60 yaşın üstündeki göğüs kanseri hastaları ‘dondurma tedavisi’ ile sıhhatlerine kavuşabilir

ABD’de yapılan Göğüs Cerrahları Birliği Kongresi’nde 60 yaşın üzerindeki göğüs kanseri hastalarında, şayet tümörleri küçükse ameliyat yerine uygulanan dondurma tedavisi ile de (krioablasyon) misal sonuçlar alındığı, ek bir tedaviye muhtaçlık olmadığının rapor edildiğini vurgulayan Prof. Dr. Serdar Turhal, “Yapılan açıklamaya bakılırsa tedavinin kozmetik sonuçları da çok mutlu edici. 194 hastanın değerlendirildiği çalışmada incelenen yavaş seyirli tümörlerin boyutları 1,5 cm’den küçüktü. Hastalara 20 ile 40 dakika süren, cilde batırılan bir iğneyle dondurma tedavisi uygulandı. Tedavi daha sonrası hastaların 27’si radyoterapi alırken, 148’i anti-hormon tedavisi aldı ve sırf birine kemoterapi verildi. Beş yıl boyunca takip edilen hastaların yalnızca yüzde 2’sinde tümör nüksetti” dedi.

75 yaş üstü göğüs kanseri geçirmiş şahıslar mamografi çektirmeyebilir

Göğüs kanseri geçirmiş bireylerin izlenmesinin tedavide kıymetli bir role sahip olduğunu belirten Prof. Dr. Serdar Turhal, “Ancak yakın vakitte Harvard Üniversitesi liderliğinde gerçekleştirilen bir araştırmada, 75 yaş üstü göğüs kanserini atlatmış bireylerde mamografi muhtaçlığının olmayabileceği rapor edildi. Bu durumdaki bireyler tabipleriyle görüşerek mamografi çektirmeyebilirler. ABD ve Avrupa’daki 30’un üzerinde kanser merkezi, ellerindeki ayrıntıları toplayarak, 75 yaş üstü göğüs kanserini atlatmış bireylerde mamografi muhtaçlığını kıymetlendirdi ve buna gereksinim olmadığı kararına vardı. Pekala 75 yaş üstündeki bayanlara niye mamografi gerekmeyebilir?
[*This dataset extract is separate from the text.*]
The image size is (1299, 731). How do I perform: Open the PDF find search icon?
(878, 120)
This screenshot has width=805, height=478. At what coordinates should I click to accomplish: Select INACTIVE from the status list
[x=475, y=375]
Bunun iki sebebi var: Birincisi, 75 yaşından daha sonra kanser riskinde bir ölçü azalma olabiliyor. İkincisi ise, 75 yaşından daha sonra ortaya çıkan ve vefata yol açan öbür hastalıkların, bu hastaların göğüs kanseri teşhisini erken alıp bundan yarar görme ihtimallerini azaltması, hatta ortadan kaldırması. Zira ilerleyen yaşlarda kalp-damar hastalıkları ve felç geçirmeye bağlı vefatlar artıyor. Bu da hastaların hayat beklentisini azalıyor. Şayet hayat beklentisi 10 yılın altındaysa, bu durumda mamografi yapılmasının hastaların hayat mühletine ek bir katkısı da olmuyor” açıklamasında bulundu.

Mamografinin bütün bayanlar için gerekli bir tetkik olduğunu ve 40 yaşından itibaren çektirilmeye başlanması gerektiğinin altını çizen Prof. Dr. Serdar Turhal, “Yıllık ya da 2 yılda bir çekim sıklığı düşünülebilir. Bu sıklığa ailevi risk, göğüs dokusunun yapısı ve hastanın şikayetleri göz önünde bulundurularak karar verilir. Lakin çağdaş mamografinin verdiği ışınım dozu epeyce düşük olduğu için yıllık mamografi çekilmesinin hastalarda kanser oluşumunu hızlandırmadığı, kuvvetli bilimsel bilgilerle de ortaya konmuştur” ikazında bulundu.